ここでは、こうした従来方式によるベース変調方式をどこまで変調動作特性を改良できるか、BJTトランジスタ1石に条件を限定してアナログ乗算器の特性を引き出せるか、LTspiceのシミュレーション計算で見積もった。
方式の変更:
・TRのベース側に、DC電圧源で底上げしたベースバンドAF信号を入力する。
・TR側のコレクタ側に、キャリア周波数となるRFサイン波を入力する。
・両者の信号をTRに入力し、アナログ乗算機能が出せるかどうか確認する。
・ベースには定電流源500[uA]を入力し、TRがコレクタ電流Icが飽和しない動作領域で動かす。
結果:
・入力するAF電圧が制限されるが、AM変調自体はかかる。
・変調度が浅いため、実用にはならないと思われる。
・近接スプリアスの発生があり、歪み信号の電圧レベルは低いが、アナログ乗算器としては歪みが伴い、けして綺麗な音質は得られない。
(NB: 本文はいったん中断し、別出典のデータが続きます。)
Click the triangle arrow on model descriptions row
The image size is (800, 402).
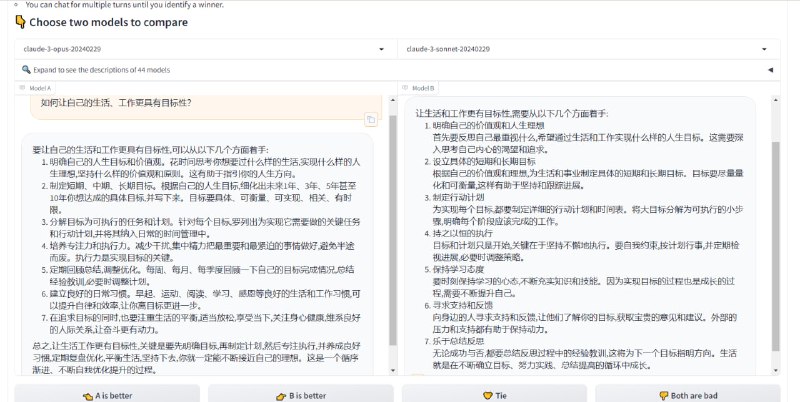click(770, 70)
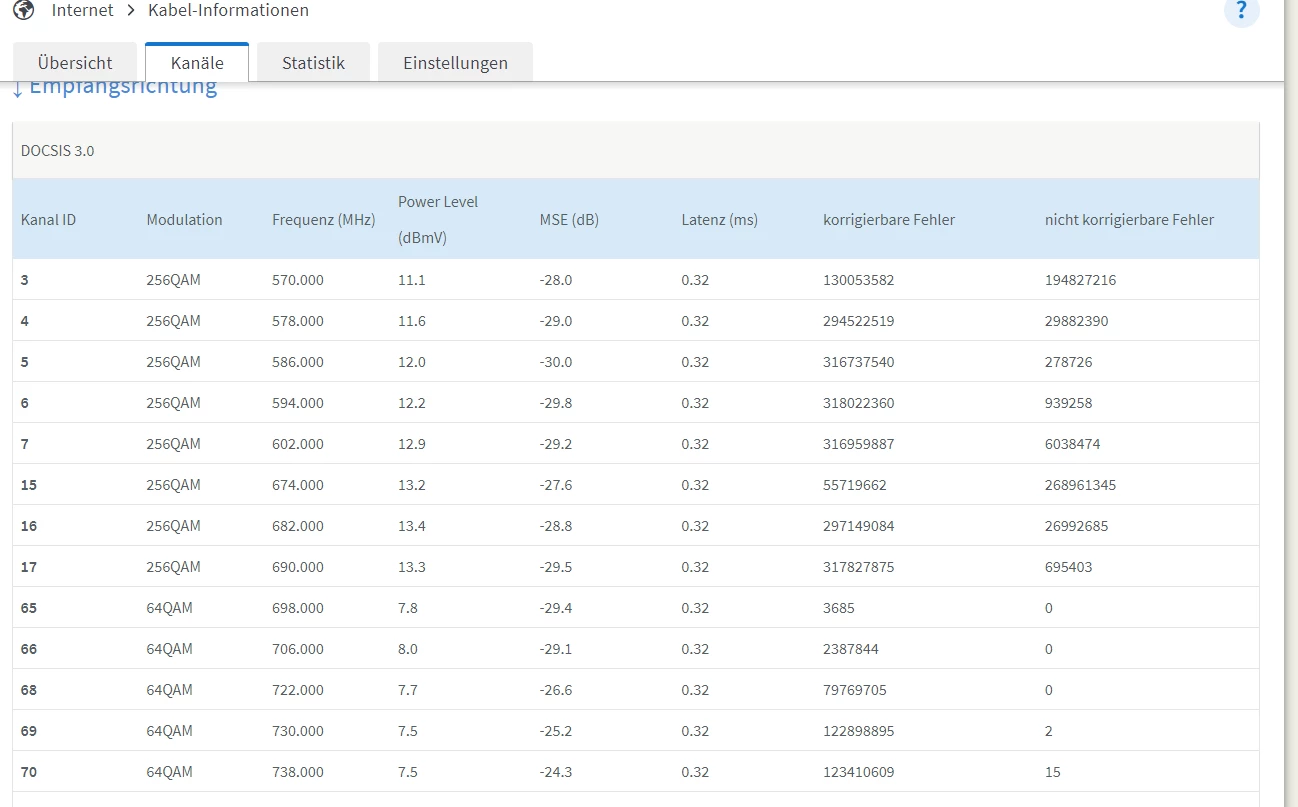
Task: Click the globe icon beside Internet
Action: click(x=22, y=10)
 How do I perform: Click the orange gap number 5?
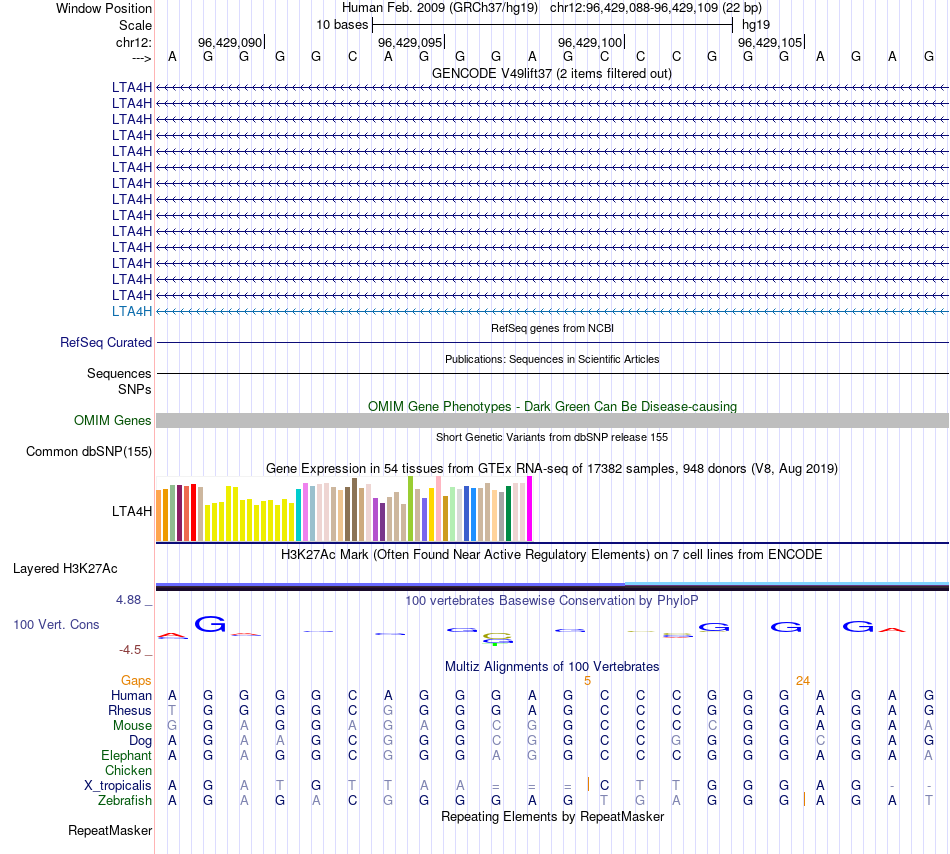tap(587, 681)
(BJTトランジスタ単独でのアナログ乗算動作は実用的ではない。ギルバートセル型BJT TR乗算器の特性よりも、性能は大きく劣る。)
図1. キャリア周波数スイッチング式ベースAM変調方式(仮名称)の過渡解析+広帯域FFT解析 |
図1.に示すように、浅くAM変調はかかっており、AF信号電圧の振幅変化に対するそれほど歪んでいないAM変調波の波形が見られる。
高帯域周波数でのスプリアス発生は、それほど酷いものでは無いが、けして良い特性とは言えない。
図2. キャリア周波数スイッチング式ベースAM変調方式(仮名称)の過渡解析+狭帯域FFT解析(V単位) |
図2.で示すように、[V]単位で見ると、キャリア周辺のLSB,USB 1KHzのピーク電圧が見える。
これ以上、深い変調を与えると歪みが多くなってしまう。
図3. キャリア周波数スイッチング式ベースAM変調方式(仮名称)の過渡解析+狭帯域FFT解析(dB単位) |
図3.で示すように、[dB]単位で見ると、キャリア周辺のLSB,USB 1KHzのピーク電圧周辺に沢山のベースバンド高調波歪みがの存在が見える。
アナログ乗算器としての特性を良くは出せていない。